What the exercise asks:
Copy out the listing below word for word, leaving out the pictures.

*****

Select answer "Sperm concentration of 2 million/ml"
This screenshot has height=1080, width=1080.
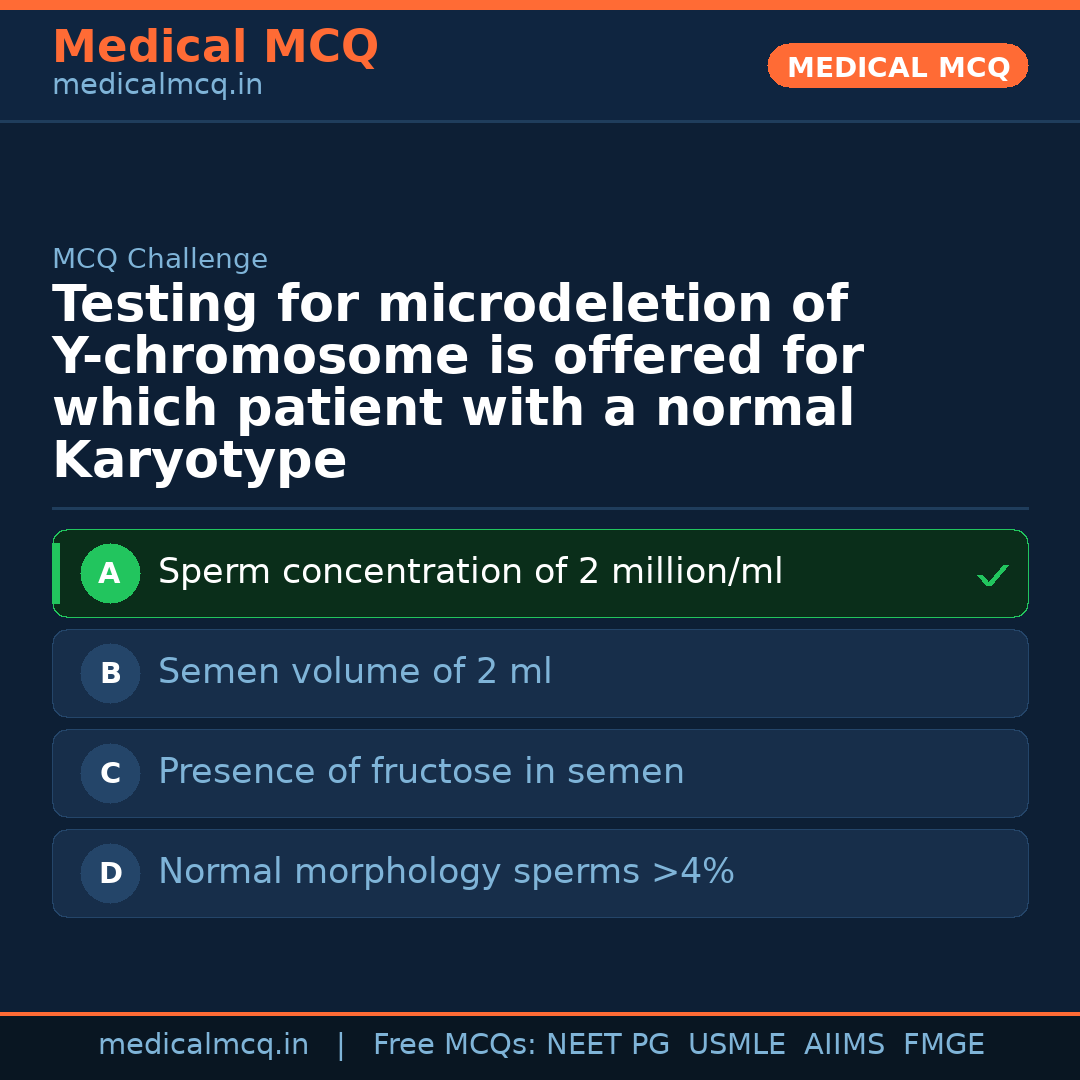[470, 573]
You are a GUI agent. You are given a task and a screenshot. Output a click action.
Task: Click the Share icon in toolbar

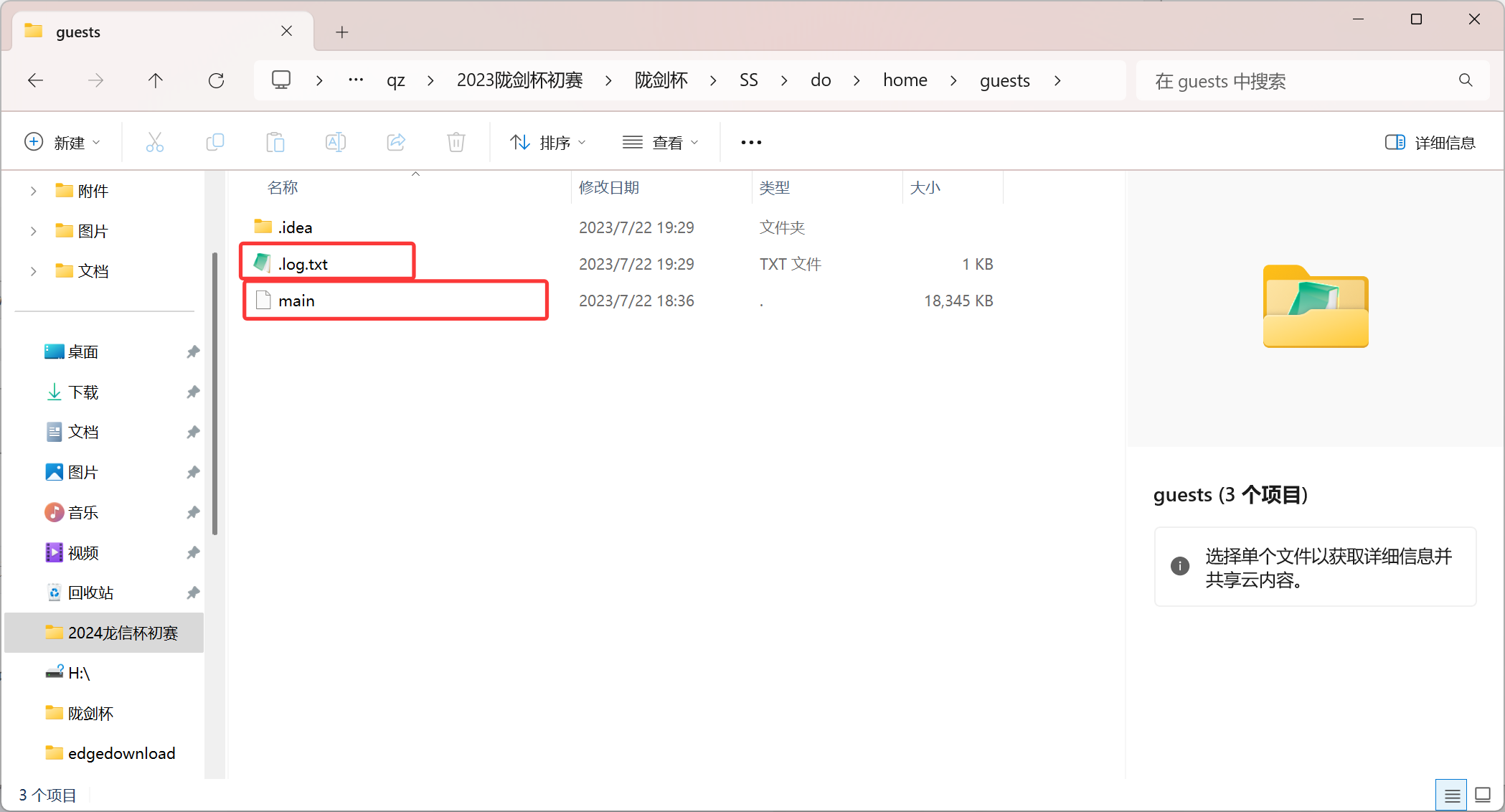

*****

Output for this task:
Select answer "Sperm concentration of 2 million/ml"
This screenshot has height=1080, width=1080.
[470, 573]
You are a GUI agent. You are given a task and a screenshot. Output a click action.
Task: Click the Share icon in toolbar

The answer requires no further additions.